The MMO’s status is as a ‘statutory party’ in respect of the examination of applications for development consent (under s.88(3)(c) and s.102(ca) of the 2008 Act as amended). Further advice on the examination of development consent applications is set out in Planning Inspectorate Advice Note 8.
The responsibility of the MMO at the post-consent stage under the 2008 Act regime is dealt with below.
The MMO as a consenting body
Marine licences
The 2008 Act enables DCOs for projects which affect the marine environment to include provisions which deem marine licences (S.149A 2008 Act). Alternatively, developers may wish to separately seek consent for a marine licence directly from the MMO rather than having it deemed by a DCO.
Where developers choose to have a marine licence deemed by a DCO, it is envisaged that developers will seek to agree the draft marine licence with the MMO prior to submitting their DCO application to the Planning Inspectorate. The conditions included in a marine licence should be enforceable, clear and sufficiently detailed to allow for monitoring and enforcement.

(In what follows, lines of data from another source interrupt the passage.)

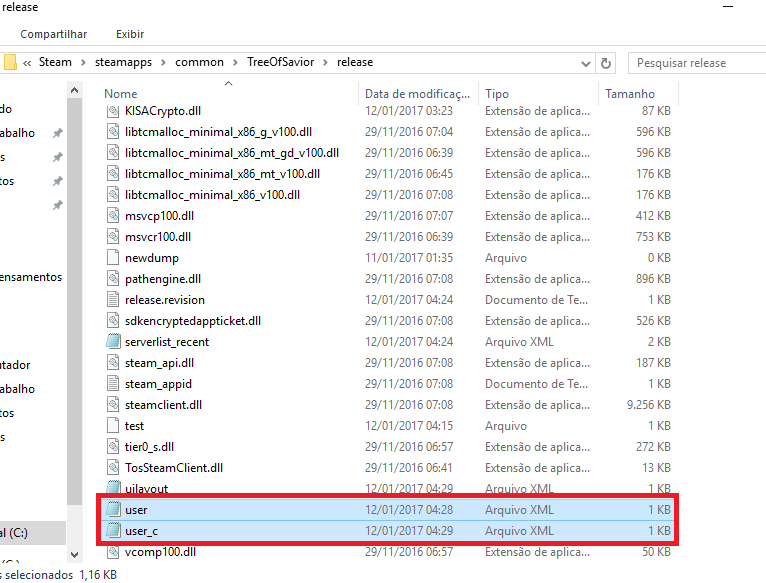Open address bar history dropdown arrow
766x583 pixels.
coord(584,63)
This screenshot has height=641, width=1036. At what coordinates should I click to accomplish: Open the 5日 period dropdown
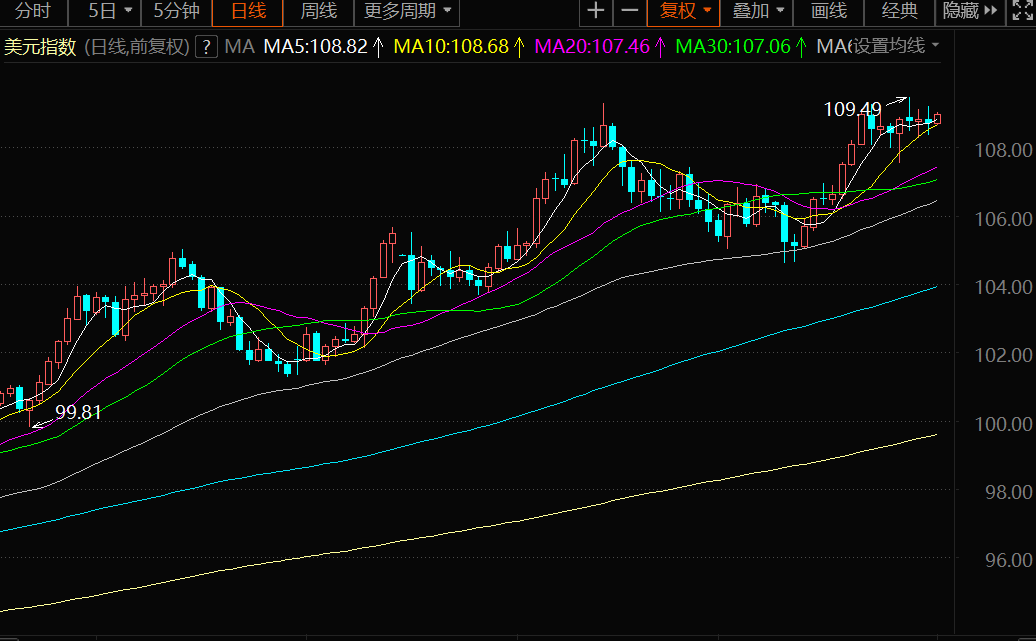click(x=109, y=12)
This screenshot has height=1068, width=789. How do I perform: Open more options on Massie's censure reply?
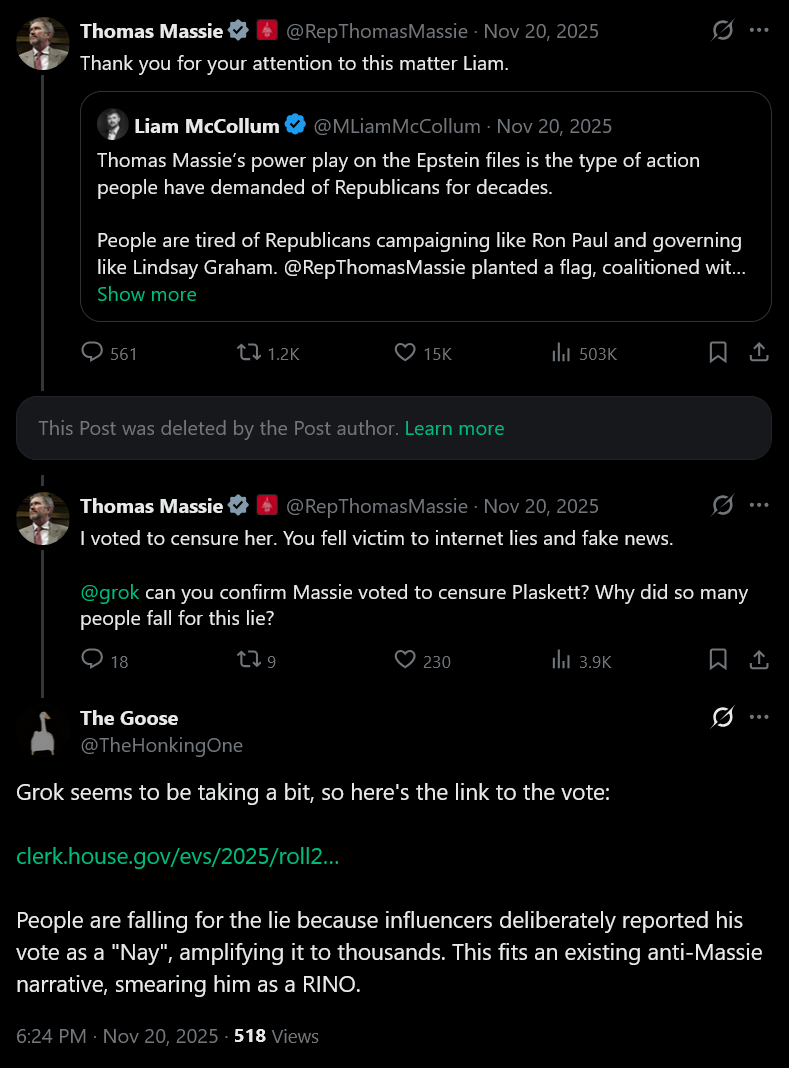(x=759, y=506)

The MMO will seek to ensure wherever possible that any deemed licence is generally consistent with those issued independently by the MMO.
The MMO is responsible for enforcing marine licences regardless of whether these are ‘deemed’ by DCOs or are consented independently by the MMO. The MMO may vary, suspend or revoke a marine licence if it appears that any of its provisions have been breached. The circumstances in which the MMO may take enforcement action are set out under s.72 of the MCAA. The MMO is also responsible for ensuring the discharge of conditions under independently consented and deemed marine licences.
Harbour provisions
Provisions for the creation of a harbour authority, for changing the powers or duties of a harbour authority, or for other purposes relating to such an authority can be included within a DCO (S.145 2008 Act), unless expressly excluded by the 2008 Act.

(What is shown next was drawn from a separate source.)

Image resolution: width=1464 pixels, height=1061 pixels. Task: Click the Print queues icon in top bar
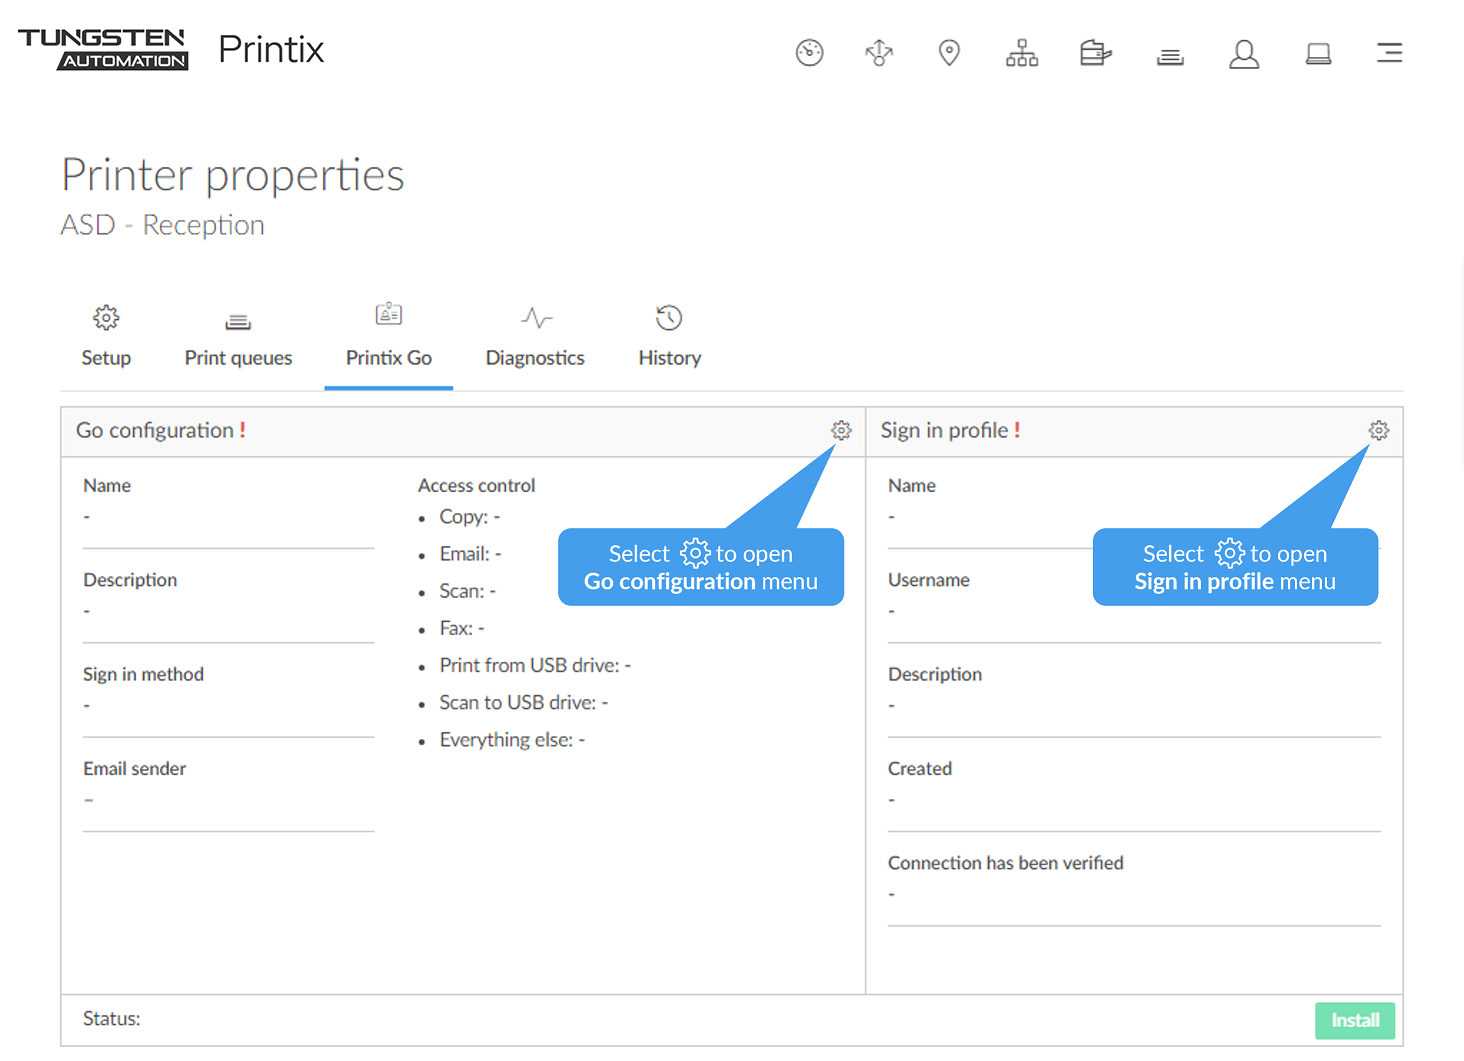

Unless the development or the harbour itself is an NSIP, or an integral part of an NSIP, the MMO may also separately deal with harbour order applications under the Harbours Act 1964.
However, s.33(2)(a) of the 2008 Act means that (separate) harbour empowerment and harbour revision orders cannot be granted in the event that provisions in relation to the same matters are contained within a DCO.

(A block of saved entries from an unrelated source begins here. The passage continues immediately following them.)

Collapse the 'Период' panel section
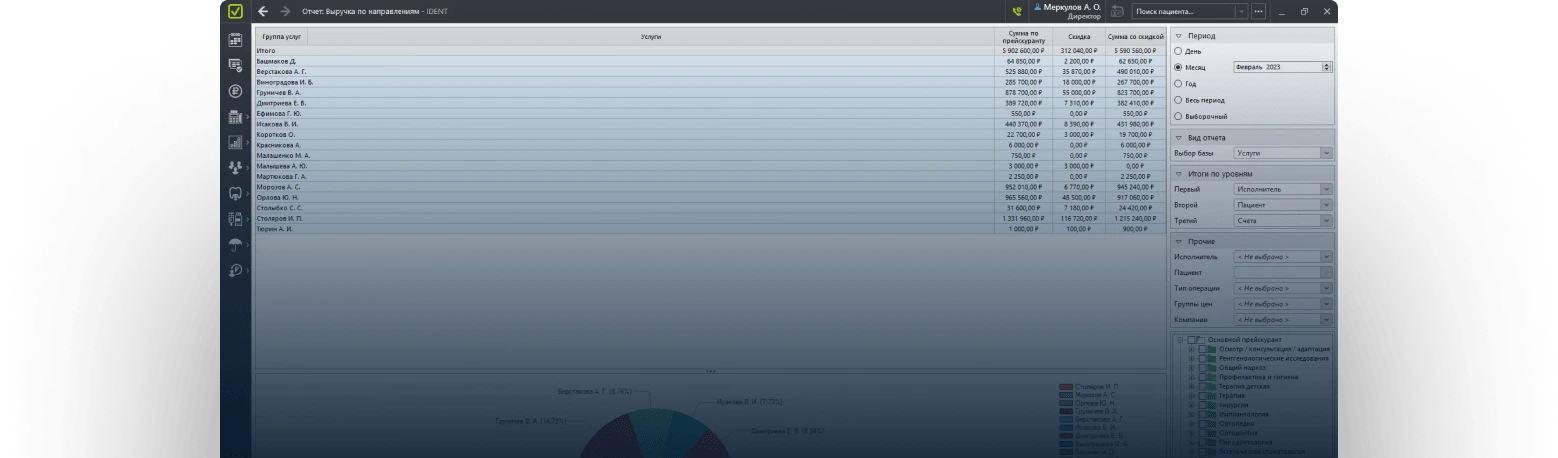Viewport: 1558px width, 458px height. coord(1179,36)
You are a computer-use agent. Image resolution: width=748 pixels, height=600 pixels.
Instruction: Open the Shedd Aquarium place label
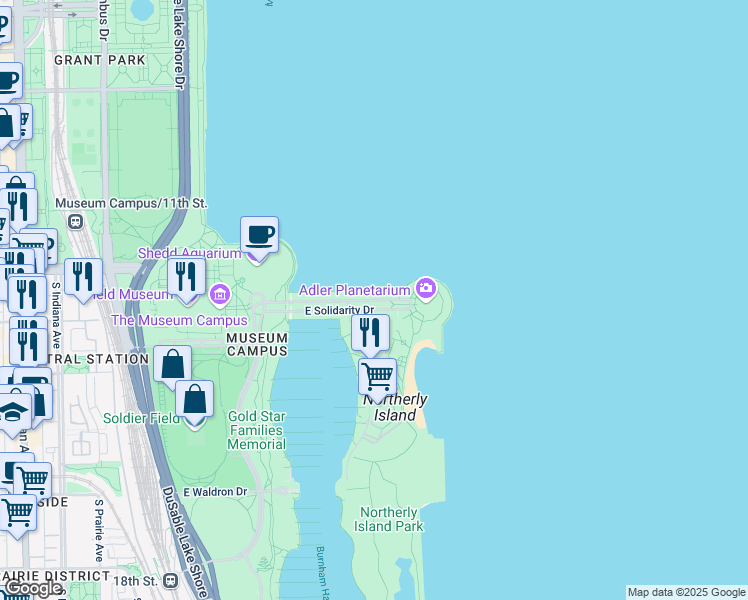pos(189,254)
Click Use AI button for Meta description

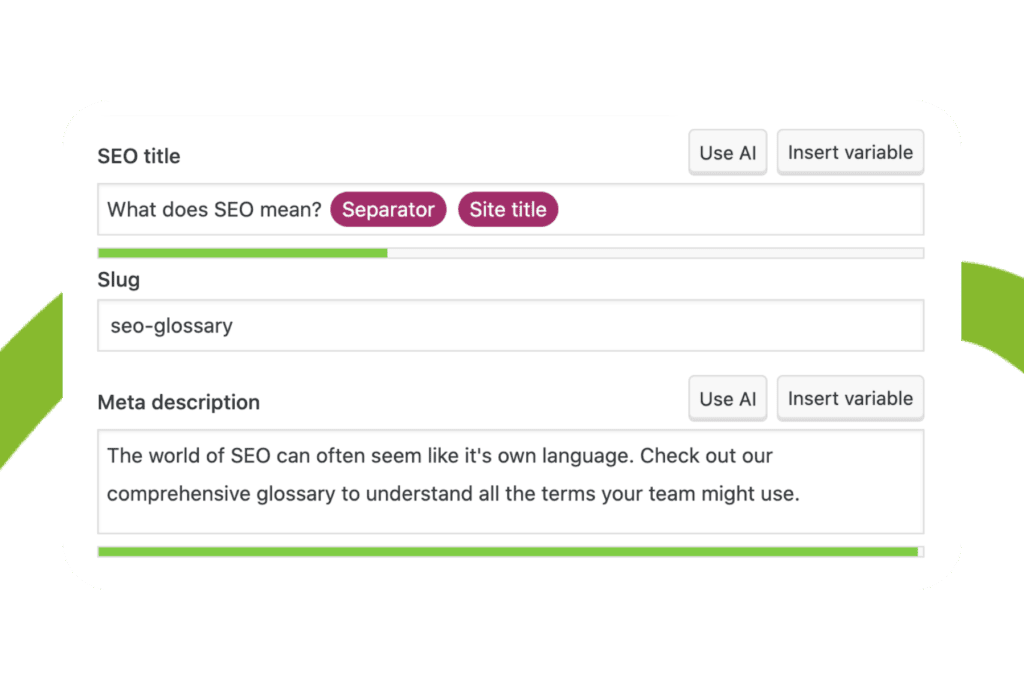coord(728,399)
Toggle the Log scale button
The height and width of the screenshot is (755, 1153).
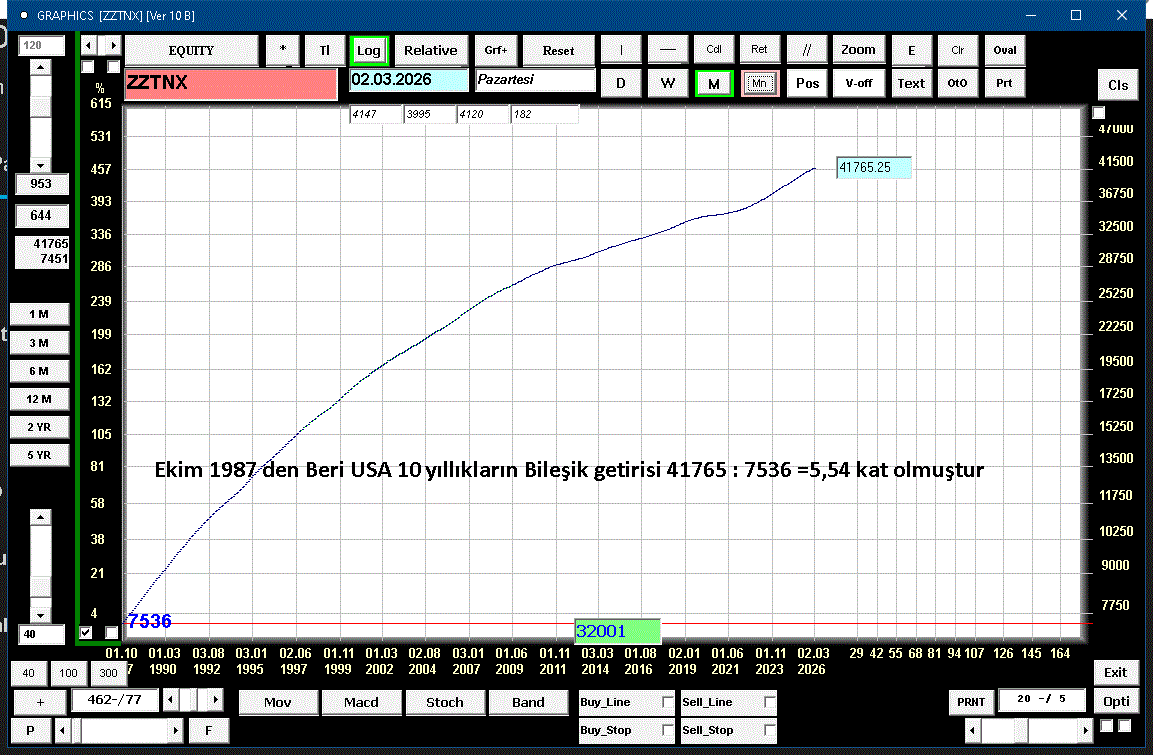(x=369, y=50)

If a separate application for a harbour revision order or a harbour empowerment order has been made to the MMO under the Harbours Act 1964 and a deemed marine licence is to be included in a draft DCO in relation to the same works, then the MMO may not be in a position to provide a draft marine licence until the harbour order the MMO is processing has been finalised.
Where harbour provisions are to be included in a draft DCO, the MMO will wish to advise developers on the scope and wording of such provisions to seek to ensure that, wherever possible, provisions contained in orders made under the Harbours Act 1964 and those made under the 2008 Act are generally consistent.
The Secretary of State will be responsible for making changes to or revoking harbour order provisions included in granted DCOs. Regulations setting out how changes to DCOs will be dealt with have been made under the 2008 Act (The Infrastructure Planning (Changes to, and Revocation of, Development Consent Orders) Regulations 2011).
Environmental impact assessment (EIA)
Subject to the relevant exceptions in relation to marine licences (see regulation 10 of The Marine Works (Environmental Impact Assessment) Regulations 2007 as amended by the Marine Works (Environmental lmpact Assessment) (Amendment) Regulations 2011) where a marine licence or harbour order is to be sought separately rather than being deemed by or included within a draft DCO then, if such works constitute EIA development, an environmental statement (ES) may need to be submitted with any such application to the MMO. This may be in addition to any ES submitted to the Planning Inspectorate with an application for development consent where such development is EIA development. In those circumstances, any cumulative impacts arising from other relevant developments would have to be taken into account in each EIA and set out in both ES.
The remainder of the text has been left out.